You need to do the assignment yourself (or there is no point in learning to program) and if you don’t understand the question, you should ask your teacher for clarification.

That said, shifting is quite simple in principle. You can do it by hand. If you have a letter, say A, shifting it by 1 (key = 1) would transform it into B. In the assignment you shift by 2 places, so A would become C, B (in the original word) would be become D and so on. You have to be a bit careful about the end of the alphabet. When shifting by 1, Z becomes A. When shifting by 2, Y becomes A and Z becomes B.

So in your example, HELLO becomes JGNNQ because when shifting 2 places:

H => J

E => G

L => N

O => Q

(Note: I’m using uppercase for readability but your assignment seems to be about working on lowercase characters. I’m assuming you’re only asked to handle lowercase.)
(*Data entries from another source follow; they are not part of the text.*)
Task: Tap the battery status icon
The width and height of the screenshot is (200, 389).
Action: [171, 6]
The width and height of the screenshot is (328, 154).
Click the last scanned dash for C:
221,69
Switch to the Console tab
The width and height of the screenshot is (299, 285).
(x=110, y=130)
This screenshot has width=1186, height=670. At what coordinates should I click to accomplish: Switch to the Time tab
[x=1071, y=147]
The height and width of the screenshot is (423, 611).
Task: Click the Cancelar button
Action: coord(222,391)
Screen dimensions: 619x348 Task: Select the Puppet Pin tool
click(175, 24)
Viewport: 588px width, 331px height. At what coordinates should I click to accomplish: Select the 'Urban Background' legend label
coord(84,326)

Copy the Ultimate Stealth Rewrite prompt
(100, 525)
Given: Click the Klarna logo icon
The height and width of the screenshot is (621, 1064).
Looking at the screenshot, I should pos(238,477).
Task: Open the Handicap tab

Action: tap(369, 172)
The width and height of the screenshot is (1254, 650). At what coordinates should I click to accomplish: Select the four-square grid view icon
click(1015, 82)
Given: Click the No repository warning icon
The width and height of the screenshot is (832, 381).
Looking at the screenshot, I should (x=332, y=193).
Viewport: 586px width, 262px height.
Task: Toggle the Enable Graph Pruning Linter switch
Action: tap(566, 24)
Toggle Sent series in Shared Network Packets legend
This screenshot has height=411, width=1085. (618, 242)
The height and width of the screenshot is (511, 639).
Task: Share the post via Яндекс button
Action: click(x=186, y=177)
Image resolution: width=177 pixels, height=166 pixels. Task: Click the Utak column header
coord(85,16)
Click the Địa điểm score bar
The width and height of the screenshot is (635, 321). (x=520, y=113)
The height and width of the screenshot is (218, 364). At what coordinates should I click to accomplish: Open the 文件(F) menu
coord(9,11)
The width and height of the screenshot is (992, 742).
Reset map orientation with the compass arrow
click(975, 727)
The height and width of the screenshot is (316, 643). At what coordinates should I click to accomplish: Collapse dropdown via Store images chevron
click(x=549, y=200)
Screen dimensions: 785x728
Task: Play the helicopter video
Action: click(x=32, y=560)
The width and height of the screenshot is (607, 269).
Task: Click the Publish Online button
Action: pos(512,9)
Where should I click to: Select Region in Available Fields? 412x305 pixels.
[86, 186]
How do you do this? Check out the links you were given. Basically ord() transforms a character into an integer and chr() transforms one such integer into a character. It’s based on the way characters are represented as numbers in the computer. So for a given character, if you transform it into its ord(), you can add the key to shift it and then transform it back into a character with chr().

For wrapping from Y and Z to A and B, you can use the modulus operator (%) for this but be careful, it’s a bit fiddly (you need to calculate the difference between the ord of your character and the ord of ‘a’, apply % 26 (which gives you a number between 0 and 25), then add it to ord(‘a) to have the correct ord). If it’s too complicated, just do it with a couple of IFs.

I’d advise to start with a small program that takes input from the user and prints the output to check that it’s working correctly. You won’t need the input and print in the final version but it will help you to test that your shifting code works correctly.

Then you have the part about reading from a file and writing to a file. Your assignment doesn’t ask the user for input, instead it reads from a file. Your line with open ("word-text.txt","r") as f: looks fine, this should give you the file handle you need to read the data. You can read the data with f.read() and assign it to a variable. I’m not sure what you’ve been taught, but I’d split the string into words with <string>.split() which creates a list of strings (your words).

Then for each word, you use the code you wrote previously to shift the string and you can just write both the original word and the shifted word into the output file. The simplest would probably be to start by opening the output file (in writing mode) and do both the shifting and the writing in one go by looping on the list.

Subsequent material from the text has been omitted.